## ASSIGNMENT:
Given the records below, would you repeat exactly the lines that begin at the one containing "Click the blue S avatar in Your Websites list" and end at the one containing "Task: Switch to the Global Settings tab", inclusive?
START PROVIDED RECORDS
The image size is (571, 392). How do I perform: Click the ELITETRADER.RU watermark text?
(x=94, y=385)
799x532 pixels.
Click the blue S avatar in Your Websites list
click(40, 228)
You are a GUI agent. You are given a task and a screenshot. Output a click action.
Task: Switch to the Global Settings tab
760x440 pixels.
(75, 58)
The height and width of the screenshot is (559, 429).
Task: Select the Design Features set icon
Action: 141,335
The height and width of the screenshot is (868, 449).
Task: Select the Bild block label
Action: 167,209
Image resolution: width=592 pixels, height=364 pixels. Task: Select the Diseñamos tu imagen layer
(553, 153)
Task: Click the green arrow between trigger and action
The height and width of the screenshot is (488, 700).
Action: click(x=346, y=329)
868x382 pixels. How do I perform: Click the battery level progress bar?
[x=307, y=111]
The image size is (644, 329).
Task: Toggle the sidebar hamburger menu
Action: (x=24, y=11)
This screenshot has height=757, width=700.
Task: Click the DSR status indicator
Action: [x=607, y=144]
END PROVIDED RECORDS
## RESULT OF THE TASK:
Click the blue S avatar in Your Websites list
click(40, 228)
You are a GUI agent. You are given a task and a screenshot. Output a click action.
Task: Switch to the Global Settings tab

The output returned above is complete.